In the following sum the digits 0 to 9 have all been used, O = Odd, E = Even, zero is even and the top row's digits add to 9. Can you determine each digit?

Hint: The first digit in each row is even, so the first column can only be 2 + 8, 4 + 6, 4 + 8, 6 + 8.

Answer: 423 + 675 = 1098.

Remembering that:

even + even = even
odd + odd = even
even + odd = odd

To discuss individual letters it's easiest to represent the sum as:

A B C
D E F +
--------
G H I J

A and D are both even, and can only be 2 + 8, 4 + 6, 4 + 8, 6 + 8, so the carry can only be 1, so G = 1.

Since column 2 is even + odd = odd there can be no carry from column 1 (since even + odd + 1 is always even). Therefore neither C nor F (both odd) can be 7 or 9 (otherwise there would be a carry), so C and F are 3 and 5 (but we don't yet know which is which), therefore J = 8.

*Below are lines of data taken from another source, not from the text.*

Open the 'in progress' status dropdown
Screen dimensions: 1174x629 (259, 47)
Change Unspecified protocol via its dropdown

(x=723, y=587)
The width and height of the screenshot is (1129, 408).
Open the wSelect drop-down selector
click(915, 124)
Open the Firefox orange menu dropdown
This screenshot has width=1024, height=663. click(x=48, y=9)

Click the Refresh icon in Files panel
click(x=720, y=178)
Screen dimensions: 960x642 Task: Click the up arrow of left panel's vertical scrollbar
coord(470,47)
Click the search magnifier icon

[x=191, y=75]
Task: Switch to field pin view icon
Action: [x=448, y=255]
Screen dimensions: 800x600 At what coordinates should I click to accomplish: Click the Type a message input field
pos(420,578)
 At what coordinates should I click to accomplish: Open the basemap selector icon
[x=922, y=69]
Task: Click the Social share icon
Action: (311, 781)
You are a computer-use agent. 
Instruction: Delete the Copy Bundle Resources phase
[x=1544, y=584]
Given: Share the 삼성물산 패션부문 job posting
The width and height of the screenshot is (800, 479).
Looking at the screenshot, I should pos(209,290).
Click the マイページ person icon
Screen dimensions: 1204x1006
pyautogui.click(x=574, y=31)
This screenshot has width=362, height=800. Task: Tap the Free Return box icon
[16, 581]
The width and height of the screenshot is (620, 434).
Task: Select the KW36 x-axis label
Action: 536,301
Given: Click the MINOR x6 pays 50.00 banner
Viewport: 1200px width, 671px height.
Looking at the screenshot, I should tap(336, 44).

Because A + D is even there can't be a carry from column 2, therefore E can't be 9 as this would force a carry. Therefore I = 9. Hence B can't be 0. Therefore H = 0.

The last remaining odd number makes E = 7. Making B = 2.

Therefore A and D are 4 and 6 (but we don't yet know which is which).

Since the top row's digits have to add to 9 the top number must be 423.